Under appellant’s Point Number Four that appellee was not qualified nor competent to testify concerning regular and usual medical bills incident to any paid claim, we are of the opinion and so hold that under this record it would not be necessary for appellant to show she was competent to testify as to the reasonableness of the charges. The appellant shows she incurred much more than the items covered under the terms of the policy she sued for.
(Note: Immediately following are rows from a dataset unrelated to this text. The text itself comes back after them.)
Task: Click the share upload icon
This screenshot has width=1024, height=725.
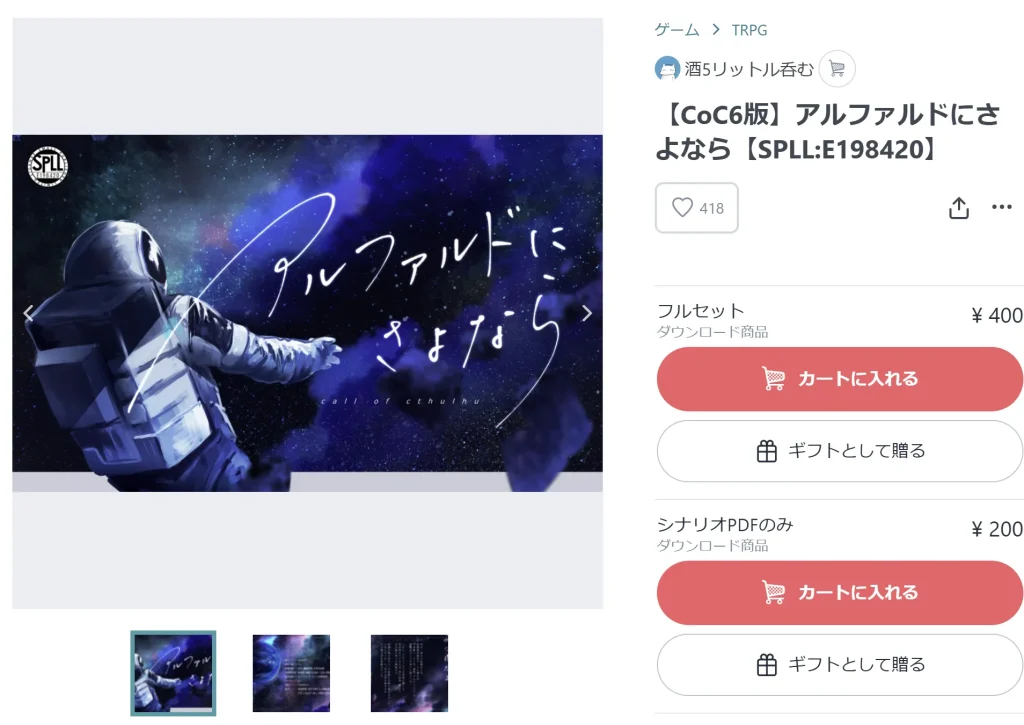Action: pyautogui.click(x=958, y=208)
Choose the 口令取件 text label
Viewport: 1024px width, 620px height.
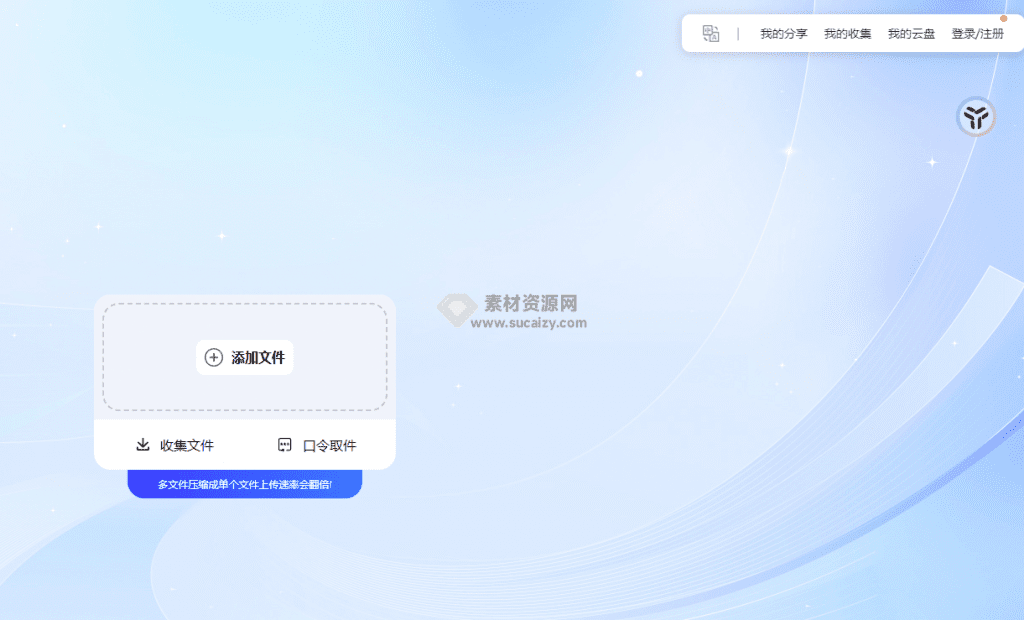pos(329,445)
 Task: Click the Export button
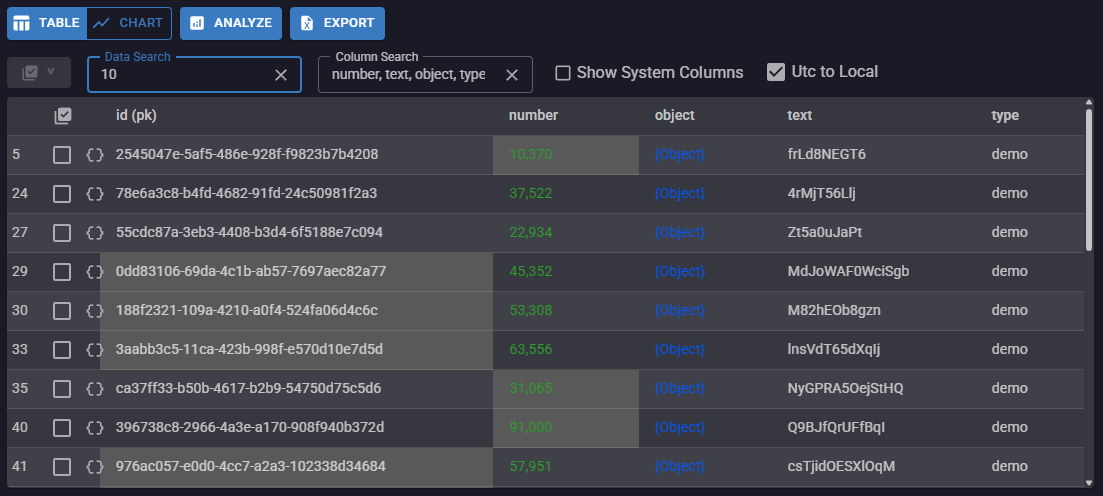pyautogui.click(x=337, y=23)
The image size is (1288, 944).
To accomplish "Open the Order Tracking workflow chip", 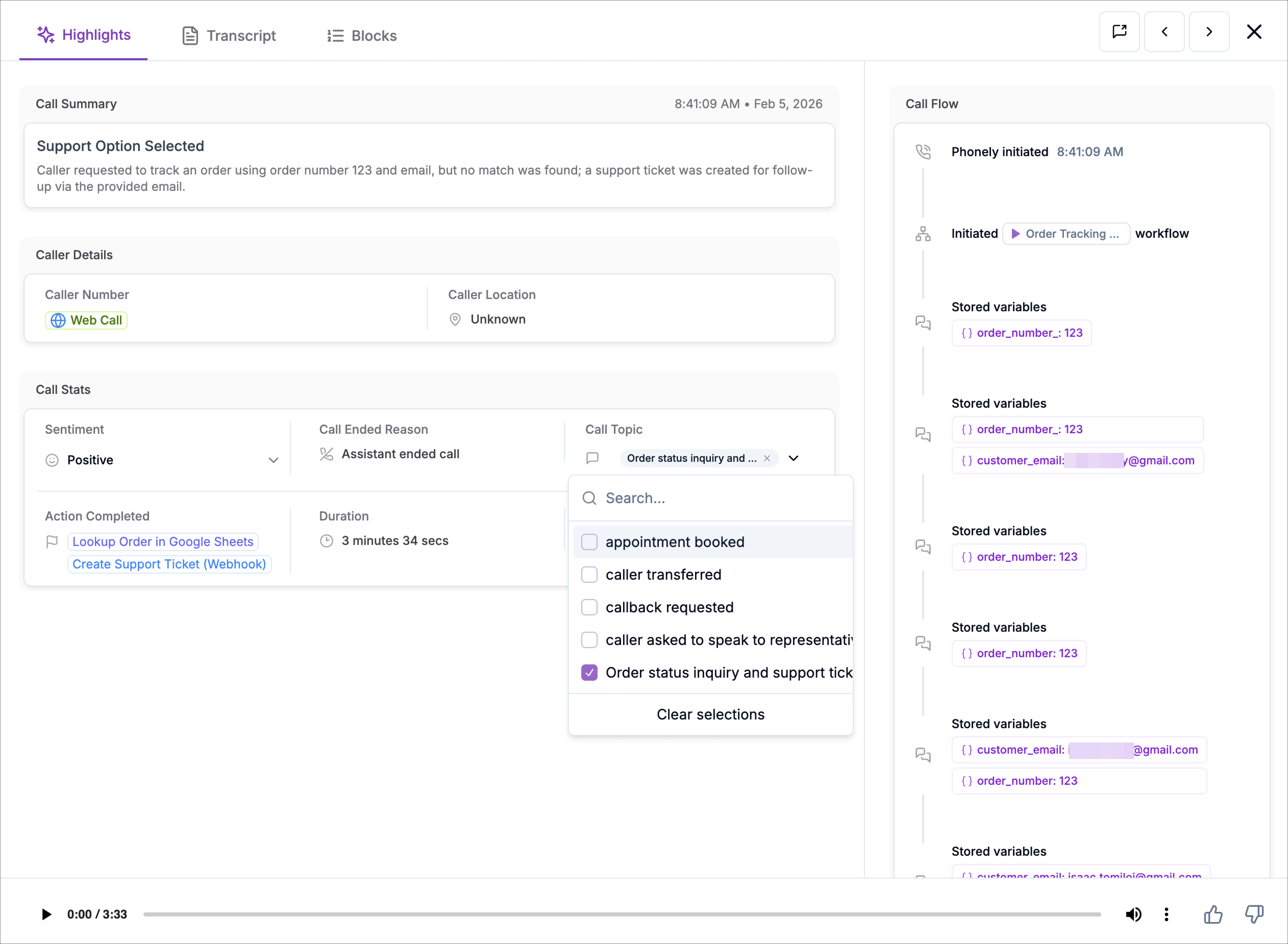I will coord(1066,234).
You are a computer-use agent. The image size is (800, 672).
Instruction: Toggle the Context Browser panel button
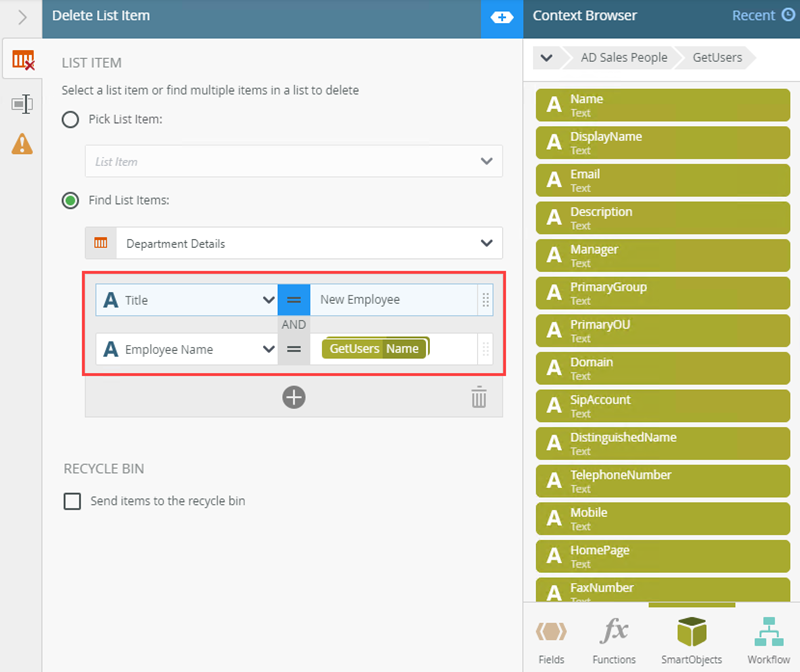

For example, she was charged $14 per day for hospital room but the policy only covered $7 per day and appellant admitted in reply to appellee’s request for admission of fact as follows:
“Answer to Question No. 6. Defendant is not in a position to either admit or deny that said hospital expense was incurred by the plaintiff but defendant will admit that if said expense was incurred and if said expense were covered that under the terms of the policy $7 per day is allowed for hospital expense and that the items of .expense listed under parts bed and e are items of expense which *623are shown to be within the terms of the insurance policy issued to the plaintiff which the defendant now declares to be null and void by reason of the misrepresentation as to the health of the plaintiff at the time said policy was issued and that said policy for said reasons has never afforded the plaintiff any coverage whatsoever.”
Appellant’s third assignment of error is overruled. Judgment of the trial court is affirmed.